2018-02-25

Feelings

The editing of Collision Course is slowly proceeding. I'm making some minor plot changes and a few corrections to how my characters are developed. The ending will also need to be revised. These changes will result in a slightly longer book which is fine by me. I have also received the first pieces of possible artwork to be used for the cover. My cover artist has given me a tough choice this time and once I have a few minor changes made I'm going to be shopping the pictures around to see which one people like the best.

I will be going to the Cleveland Concoction Convention which runs from March 9th until March 11th. All of my books will be on sale and I will be sitting on three panels (all on Friday). When I'm not sitting on a panel, I will be found either wandering around the rest of the convention or parked in the hotel bar getting some writing and editing done. I decided to get a room for the first night since my last panel ends at 9:00 PM and it's about an hour drive home. Now, if someone wants to chat after the last panel, I can do so and not have to worry about the long drive home.

Sales have been okay. Back in 2009, when I self-published my first book, I was thrilled when I sold my first book. That thrill continued for every sale especially when I had more than one in a week. As you can see, I set my expectations pretty low back then. Sales began to pick up until a miracle happened in 2011/2012 and I was selling books so fast I could have updated the counts every hour and seen a change. Sales then began to slowly drop until they've steadied out at their current levels.

When you've had a run where you were selling tens of books an hour, you tend to raise your expectations and lowering them is very difficult. Book sales are what authors live for. It's why we sacrifice the things that others take for granted and spend all our free time writing. It's a rare author who can say they make a living writing. Most of us have other jobs that provide our main family income. When the sales began to drop, so did the thrill of writing. But, for most writers, sales don't always remain high. So, I've lowered my expectations to more realistic numbers and I'm happy again.

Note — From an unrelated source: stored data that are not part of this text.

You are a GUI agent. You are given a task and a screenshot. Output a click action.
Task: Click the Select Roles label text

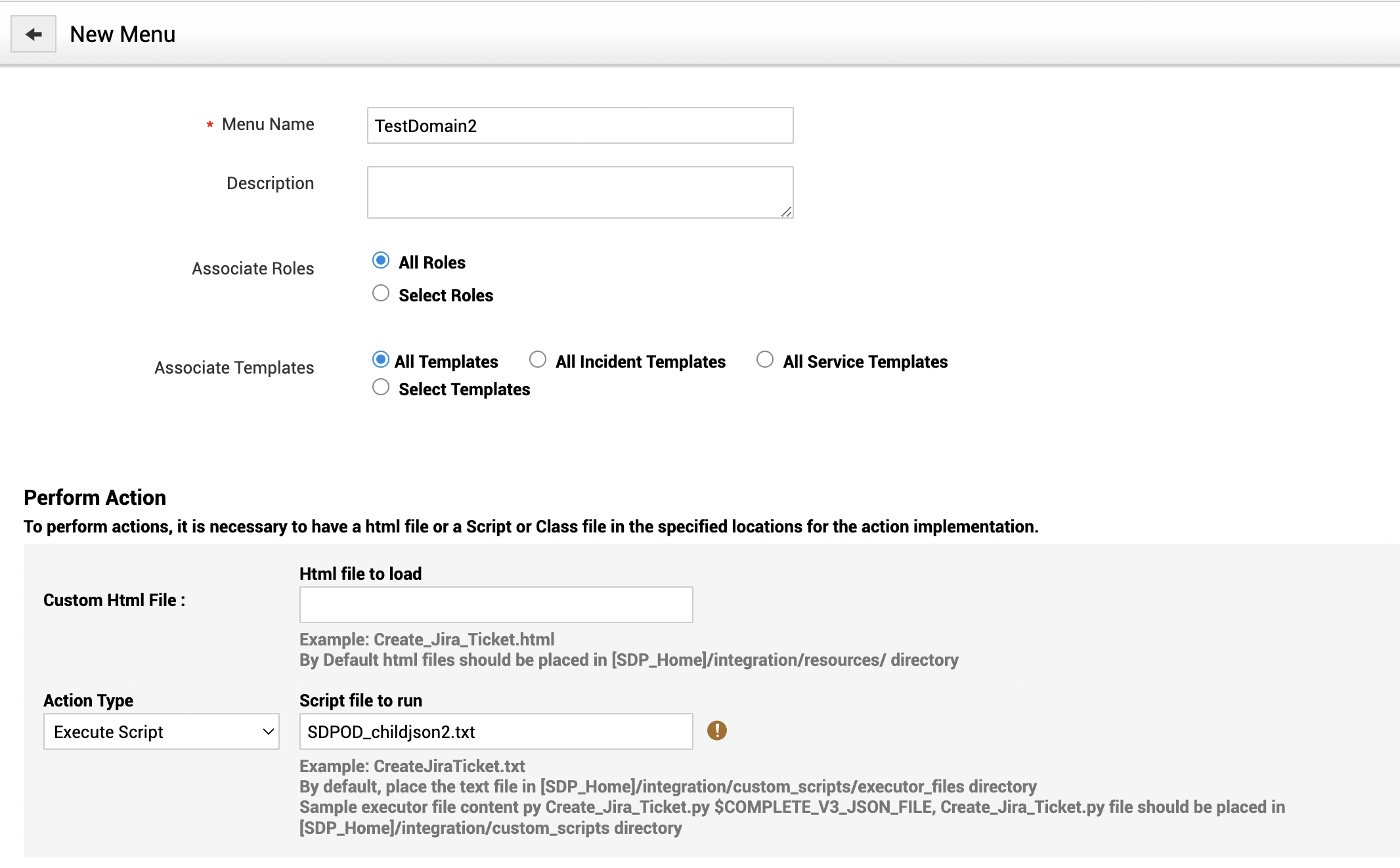446,295
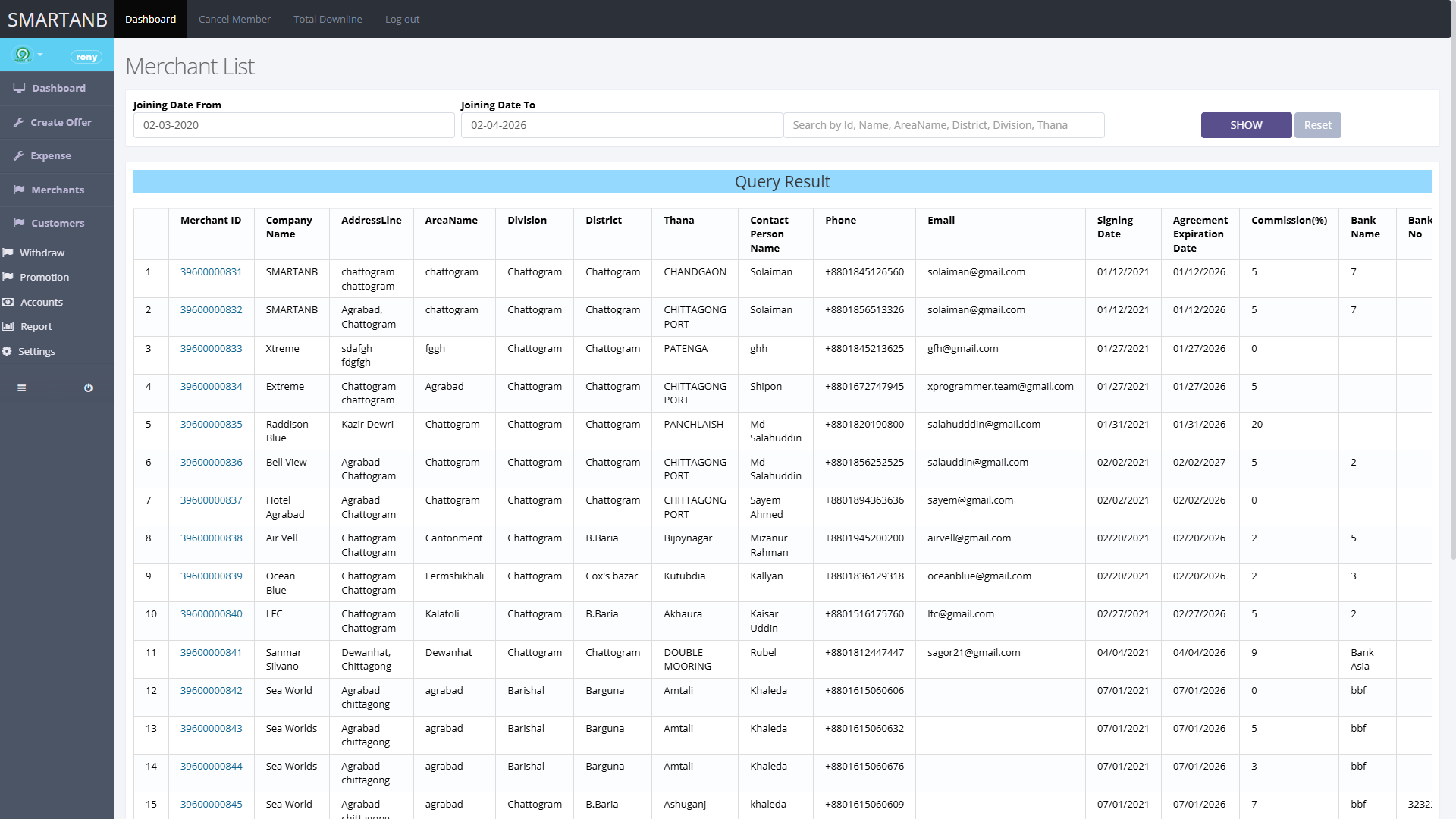Screen dimensions: 1456x819
Task: Expand the user profile dropdown arrow
Action: [40, 55]
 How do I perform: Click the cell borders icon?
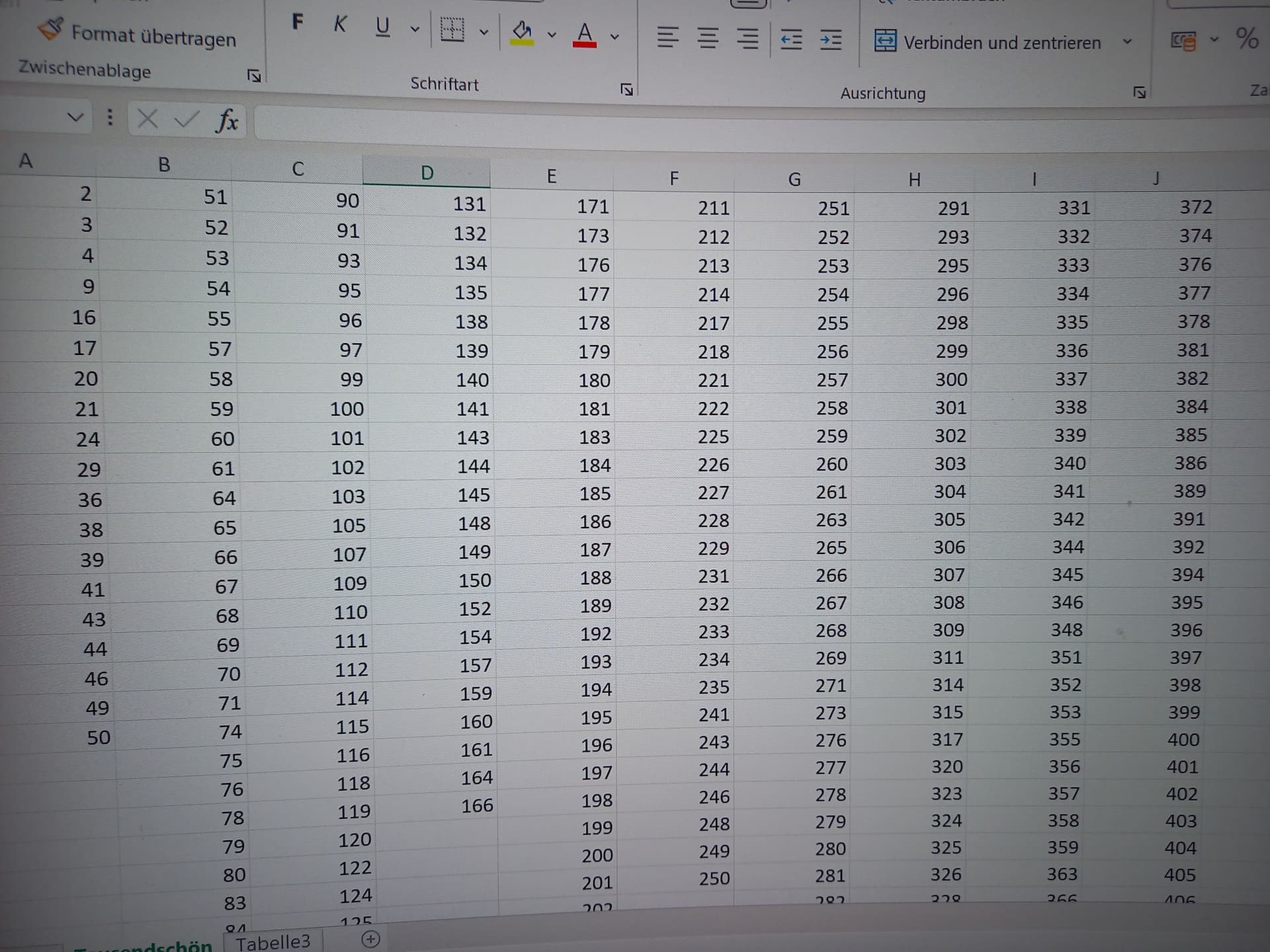point(452,29)
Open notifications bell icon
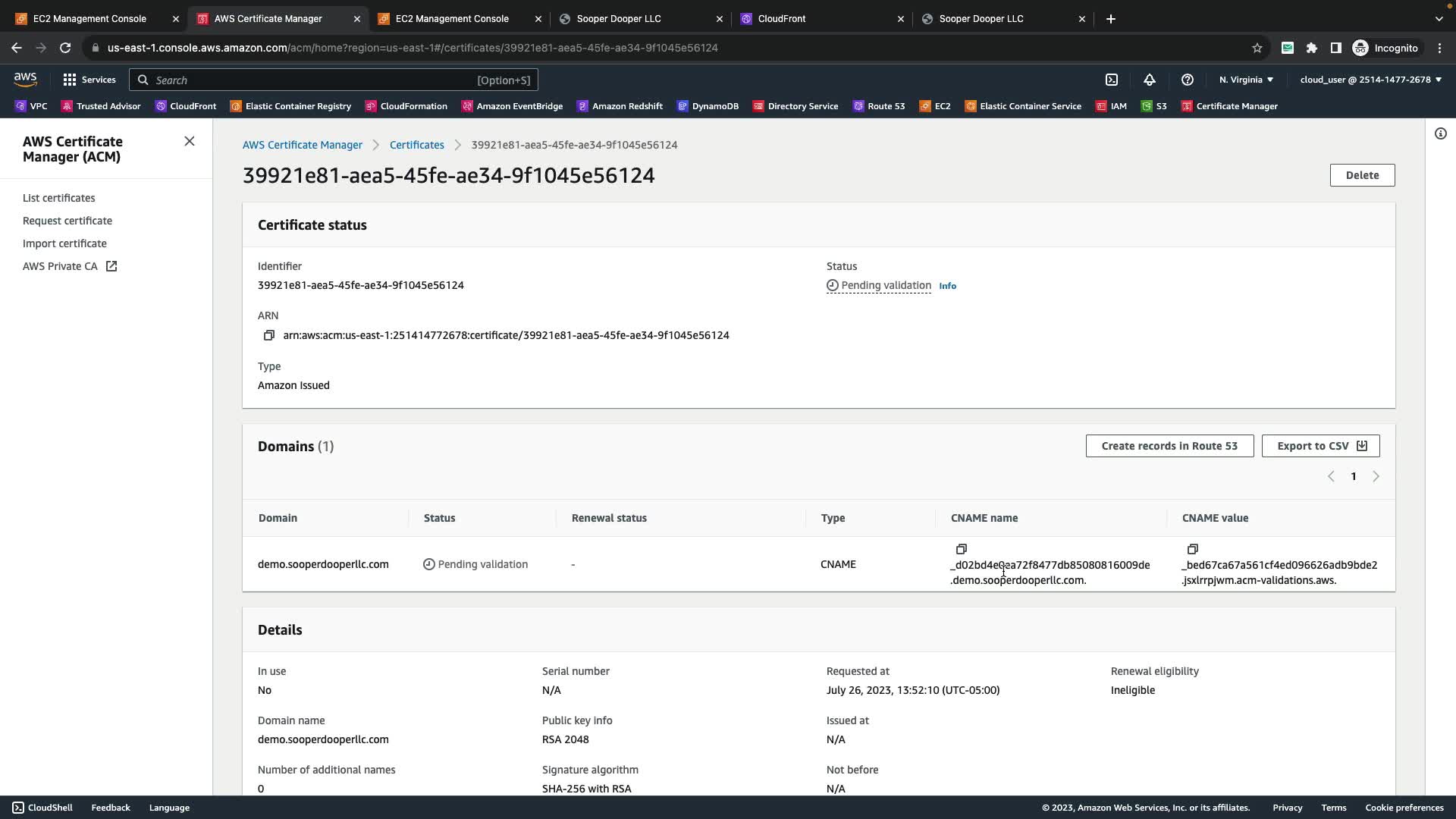 coord(1150,80)
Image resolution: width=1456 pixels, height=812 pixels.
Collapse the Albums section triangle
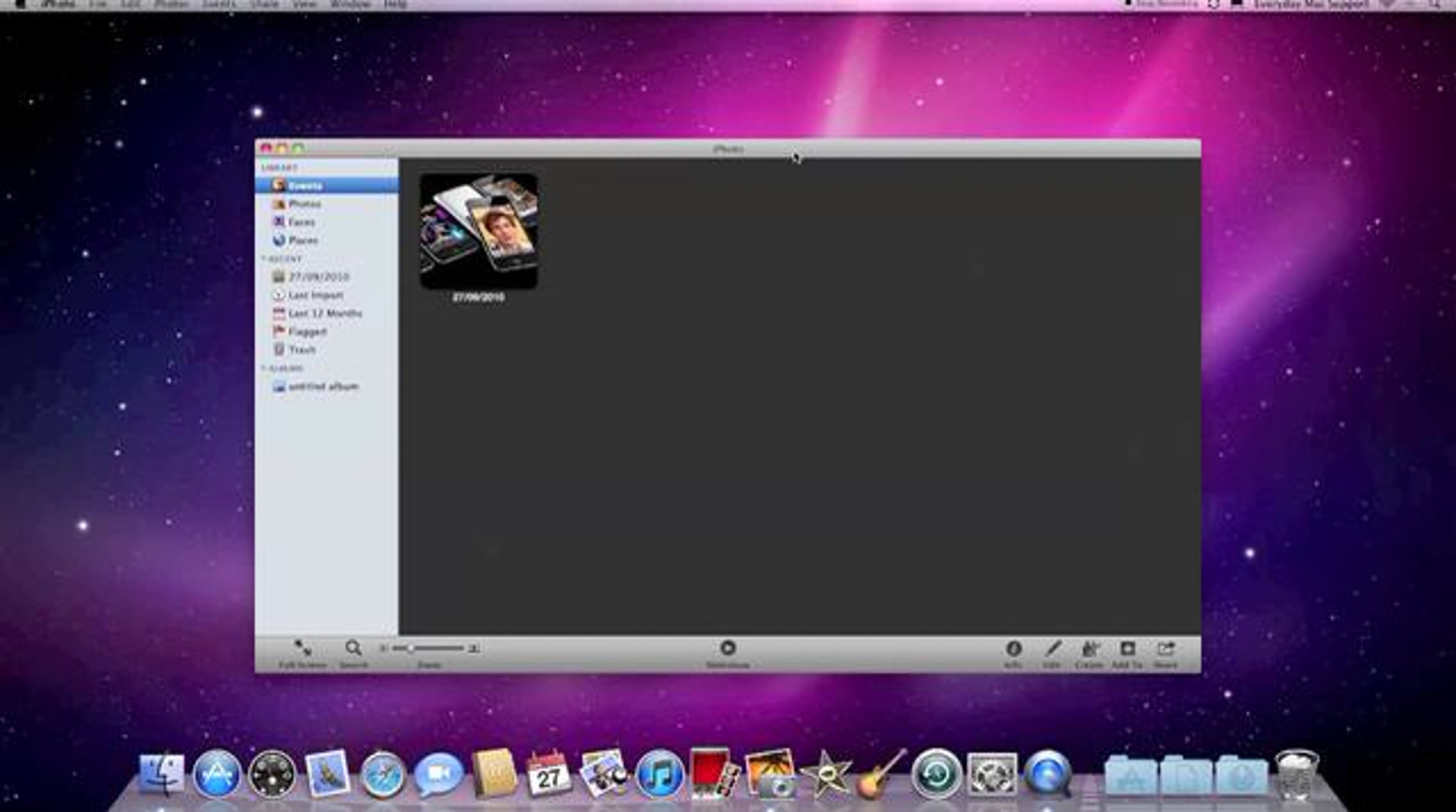click(x=263, y=368)
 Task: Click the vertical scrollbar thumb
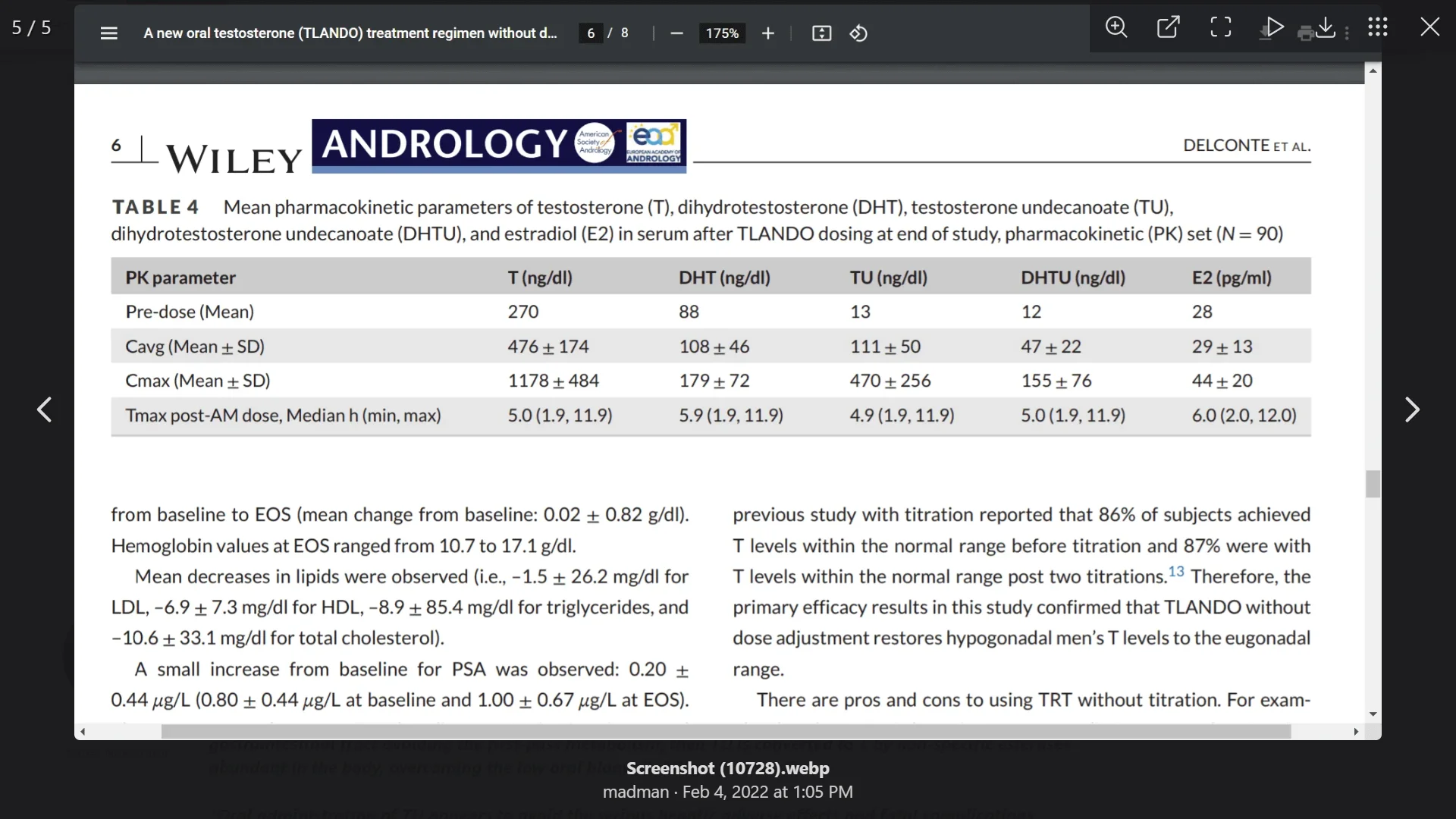(x=1373, y=484)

Last year at Launch Pad, I met an author who has become very successful in the romance field. She has made enough in her sales to afford to pay for a professional translation of her books into German. I am human and, of course, I envy her sales. But, I am also truly happy for her success. Not everyone can have such success. Ann Leckie, an award-winning science fiction author whom I've also met, recently posted a series of tweets concerning how authors feel about their fellow authors. I can't quote the entire text here (mostly because I can't find it) but the gist is that authors must acknowledge they have feelings and will feel things like envy towards their fellow writers when they are nominated for awards and you are not. It's perfectly natural and part of what it is to be human. But being envious should not prevent one writer from also feeling good about another writer's success. We are complex beings and often have to deal with complex and conflicting emotions. How we deal with them is a reflection of who we are as a person.